Do you have a conscript too, btw?
>>> The North Wind and the Sun were disputing for years about this:
>>> Which one was the strongest?
>>> Then a (female??) traveler came during the day, wearing a warm cloak.
>>> They two talked like this: The first one to make him not to wear the
>>> cloak will know (himself?) to be the strongest.
>>> The North Wind was so strong to blow as to be impossible (for him?)

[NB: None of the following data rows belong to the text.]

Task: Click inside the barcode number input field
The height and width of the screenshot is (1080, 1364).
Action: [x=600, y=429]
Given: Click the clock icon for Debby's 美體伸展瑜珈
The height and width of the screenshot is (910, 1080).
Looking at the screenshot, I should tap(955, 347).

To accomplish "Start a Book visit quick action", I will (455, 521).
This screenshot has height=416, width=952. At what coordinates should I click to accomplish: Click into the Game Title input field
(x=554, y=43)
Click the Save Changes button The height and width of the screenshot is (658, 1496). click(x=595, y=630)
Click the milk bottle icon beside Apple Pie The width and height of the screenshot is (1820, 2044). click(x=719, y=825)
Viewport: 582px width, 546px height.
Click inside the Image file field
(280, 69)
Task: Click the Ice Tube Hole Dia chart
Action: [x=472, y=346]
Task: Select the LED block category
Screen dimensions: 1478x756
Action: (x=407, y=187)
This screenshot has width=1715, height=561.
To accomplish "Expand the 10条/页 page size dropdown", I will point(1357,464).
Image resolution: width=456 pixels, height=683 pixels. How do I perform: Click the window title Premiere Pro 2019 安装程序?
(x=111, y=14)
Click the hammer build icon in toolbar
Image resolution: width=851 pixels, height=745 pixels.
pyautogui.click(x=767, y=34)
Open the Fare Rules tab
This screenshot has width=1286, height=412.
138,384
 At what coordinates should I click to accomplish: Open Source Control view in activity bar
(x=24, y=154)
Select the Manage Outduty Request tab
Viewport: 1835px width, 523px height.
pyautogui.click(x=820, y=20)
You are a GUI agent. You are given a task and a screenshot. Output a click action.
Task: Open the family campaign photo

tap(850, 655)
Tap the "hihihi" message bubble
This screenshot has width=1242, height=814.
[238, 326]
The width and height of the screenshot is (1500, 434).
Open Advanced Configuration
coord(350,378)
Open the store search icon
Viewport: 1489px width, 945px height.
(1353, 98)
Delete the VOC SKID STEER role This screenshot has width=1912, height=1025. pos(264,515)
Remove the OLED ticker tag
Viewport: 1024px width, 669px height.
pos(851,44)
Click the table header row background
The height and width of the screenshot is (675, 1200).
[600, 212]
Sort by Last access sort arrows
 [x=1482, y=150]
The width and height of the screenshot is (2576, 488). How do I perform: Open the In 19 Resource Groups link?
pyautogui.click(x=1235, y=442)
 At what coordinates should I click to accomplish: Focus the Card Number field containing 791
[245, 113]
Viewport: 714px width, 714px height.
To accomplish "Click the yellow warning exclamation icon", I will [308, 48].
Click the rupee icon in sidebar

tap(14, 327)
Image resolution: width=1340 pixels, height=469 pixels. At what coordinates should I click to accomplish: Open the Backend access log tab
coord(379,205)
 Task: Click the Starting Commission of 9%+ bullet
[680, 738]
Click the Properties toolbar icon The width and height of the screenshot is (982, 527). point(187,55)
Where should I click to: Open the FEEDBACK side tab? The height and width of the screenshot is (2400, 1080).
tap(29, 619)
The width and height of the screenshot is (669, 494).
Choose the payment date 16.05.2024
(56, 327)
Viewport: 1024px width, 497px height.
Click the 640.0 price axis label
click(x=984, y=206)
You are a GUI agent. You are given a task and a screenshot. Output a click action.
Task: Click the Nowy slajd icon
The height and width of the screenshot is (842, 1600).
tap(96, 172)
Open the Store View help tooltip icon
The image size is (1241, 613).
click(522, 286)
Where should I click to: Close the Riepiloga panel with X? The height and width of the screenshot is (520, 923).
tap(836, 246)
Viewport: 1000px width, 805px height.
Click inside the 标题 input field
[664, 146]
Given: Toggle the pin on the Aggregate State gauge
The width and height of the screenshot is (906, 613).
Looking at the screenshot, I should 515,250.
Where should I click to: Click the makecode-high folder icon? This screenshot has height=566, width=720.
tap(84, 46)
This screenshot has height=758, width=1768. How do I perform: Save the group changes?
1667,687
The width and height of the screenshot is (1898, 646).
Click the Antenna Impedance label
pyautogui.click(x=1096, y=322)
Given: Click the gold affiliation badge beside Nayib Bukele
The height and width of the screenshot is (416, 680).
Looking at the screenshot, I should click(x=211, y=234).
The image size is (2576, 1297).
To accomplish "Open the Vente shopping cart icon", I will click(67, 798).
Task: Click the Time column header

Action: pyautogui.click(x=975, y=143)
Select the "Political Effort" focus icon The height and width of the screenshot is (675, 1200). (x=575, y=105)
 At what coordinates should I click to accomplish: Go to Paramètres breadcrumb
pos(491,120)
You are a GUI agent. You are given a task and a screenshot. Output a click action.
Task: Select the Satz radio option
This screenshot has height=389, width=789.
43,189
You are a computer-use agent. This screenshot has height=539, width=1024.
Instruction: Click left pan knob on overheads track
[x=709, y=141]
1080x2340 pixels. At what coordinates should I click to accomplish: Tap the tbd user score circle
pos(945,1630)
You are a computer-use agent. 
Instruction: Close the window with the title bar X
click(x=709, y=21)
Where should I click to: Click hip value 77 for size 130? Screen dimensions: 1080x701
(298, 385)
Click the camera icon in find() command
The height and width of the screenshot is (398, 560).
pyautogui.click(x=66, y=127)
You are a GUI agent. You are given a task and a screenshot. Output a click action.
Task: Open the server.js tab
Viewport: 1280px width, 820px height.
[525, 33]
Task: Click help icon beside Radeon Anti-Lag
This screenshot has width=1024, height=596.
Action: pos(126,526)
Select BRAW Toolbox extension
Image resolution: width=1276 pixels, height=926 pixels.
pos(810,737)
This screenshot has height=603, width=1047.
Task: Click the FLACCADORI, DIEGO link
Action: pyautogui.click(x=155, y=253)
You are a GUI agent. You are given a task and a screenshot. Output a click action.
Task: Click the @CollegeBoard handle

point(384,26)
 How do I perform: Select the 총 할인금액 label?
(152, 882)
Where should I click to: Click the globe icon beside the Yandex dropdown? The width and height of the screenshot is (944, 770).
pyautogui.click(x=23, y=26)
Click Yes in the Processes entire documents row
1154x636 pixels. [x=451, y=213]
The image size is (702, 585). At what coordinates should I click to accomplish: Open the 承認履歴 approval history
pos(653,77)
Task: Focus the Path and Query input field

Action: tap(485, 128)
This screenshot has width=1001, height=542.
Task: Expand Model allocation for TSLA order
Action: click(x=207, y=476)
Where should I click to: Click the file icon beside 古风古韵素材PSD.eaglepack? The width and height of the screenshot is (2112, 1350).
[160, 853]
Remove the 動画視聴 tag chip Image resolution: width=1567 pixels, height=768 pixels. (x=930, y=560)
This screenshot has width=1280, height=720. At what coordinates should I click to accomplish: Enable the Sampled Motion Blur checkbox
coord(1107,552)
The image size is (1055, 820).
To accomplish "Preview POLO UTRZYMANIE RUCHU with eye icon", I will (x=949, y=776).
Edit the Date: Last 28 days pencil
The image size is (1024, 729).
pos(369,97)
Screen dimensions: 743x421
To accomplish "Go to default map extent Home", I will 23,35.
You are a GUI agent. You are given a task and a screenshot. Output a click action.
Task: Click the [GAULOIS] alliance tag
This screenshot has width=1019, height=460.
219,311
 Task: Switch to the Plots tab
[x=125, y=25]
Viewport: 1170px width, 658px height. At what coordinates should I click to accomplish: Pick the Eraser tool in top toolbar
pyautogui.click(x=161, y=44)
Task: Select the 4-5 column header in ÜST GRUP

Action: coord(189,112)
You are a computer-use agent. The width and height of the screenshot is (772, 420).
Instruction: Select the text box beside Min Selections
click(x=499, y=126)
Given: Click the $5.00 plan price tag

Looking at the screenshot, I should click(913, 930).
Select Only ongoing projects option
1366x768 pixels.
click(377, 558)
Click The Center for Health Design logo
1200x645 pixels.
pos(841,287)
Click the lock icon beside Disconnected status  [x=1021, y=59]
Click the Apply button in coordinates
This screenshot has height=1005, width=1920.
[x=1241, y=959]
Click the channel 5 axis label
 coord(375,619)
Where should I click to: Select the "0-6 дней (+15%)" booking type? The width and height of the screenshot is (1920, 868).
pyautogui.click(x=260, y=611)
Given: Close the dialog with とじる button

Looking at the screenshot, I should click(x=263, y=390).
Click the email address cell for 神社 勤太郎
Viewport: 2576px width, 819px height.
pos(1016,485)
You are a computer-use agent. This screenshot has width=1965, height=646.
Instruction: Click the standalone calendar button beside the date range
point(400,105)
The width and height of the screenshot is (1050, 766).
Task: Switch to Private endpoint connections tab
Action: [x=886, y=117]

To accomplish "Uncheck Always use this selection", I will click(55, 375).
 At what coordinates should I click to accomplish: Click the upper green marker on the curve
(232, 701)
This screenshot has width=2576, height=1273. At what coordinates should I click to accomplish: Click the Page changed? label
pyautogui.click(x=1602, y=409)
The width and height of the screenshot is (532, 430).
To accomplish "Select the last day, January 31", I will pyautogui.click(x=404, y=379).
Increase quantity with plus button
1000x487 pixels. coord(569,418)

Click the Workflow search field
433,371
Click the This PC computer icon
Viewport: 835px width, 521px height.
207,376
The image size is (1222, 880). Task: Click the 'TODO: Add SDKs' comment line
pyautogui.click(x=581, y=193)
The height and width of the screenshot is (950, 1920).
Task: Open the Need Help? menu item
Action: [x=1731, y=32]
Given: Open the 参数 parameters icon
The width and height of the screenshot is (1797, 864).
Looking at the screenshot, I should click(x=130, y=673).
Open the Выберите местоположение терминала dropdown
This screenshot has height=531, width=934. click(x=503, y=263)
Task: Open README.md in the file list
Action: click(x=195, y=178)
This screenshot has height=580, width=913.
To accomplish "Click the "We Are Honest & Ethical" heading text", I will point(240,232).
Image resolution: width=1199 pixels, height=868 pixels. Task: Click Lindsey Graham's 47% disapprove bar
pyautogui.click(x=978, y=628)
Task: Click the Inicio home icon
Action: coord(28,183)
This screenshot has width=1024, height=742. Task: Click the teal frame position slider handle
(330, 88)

>>> to blow any harder, but
>>> the traveler still wore his cloak as to remain warm, and the North
>>> Wind blew even more because of that,
>>> finally giving up after the attempt.
>>> The Sun then shone as to make everything warm, and the traveller
>>> hurried to take his cloak off.
>>> Thus the Sun made the North Wind keep saying that, for years to
>>> count: The Sun is the strongest.
>>> Yep, I adorned it a bit : ).
>>> Edgard Bikelis.
>> Still, I like the adornment. In the line where "the traveler still
>> wore his cloak...the North Wind blew even more", the -cna clitic
>> indicates that the North Wind blowing is the cause for the traveler's
>> behavior, not the other way around.
>> Overall though, the translationese you've made here is something I
>> definitely enjoy. As you can see, a word-for-word translation (what
>> I have on row 3 of the interlinear) doesn't really explain it well
>> enough. I might put in another line, translated more like what you
>> Regarding the night/day thing going on with the verbs, it's actually
>> a tense marker (more or less) indicating when the action was taken.
>> The female marker on "traveler", however, is for agreement purposes,
>> not to mark the gender of "traveler".
> Take a look at it now - there's your translationese.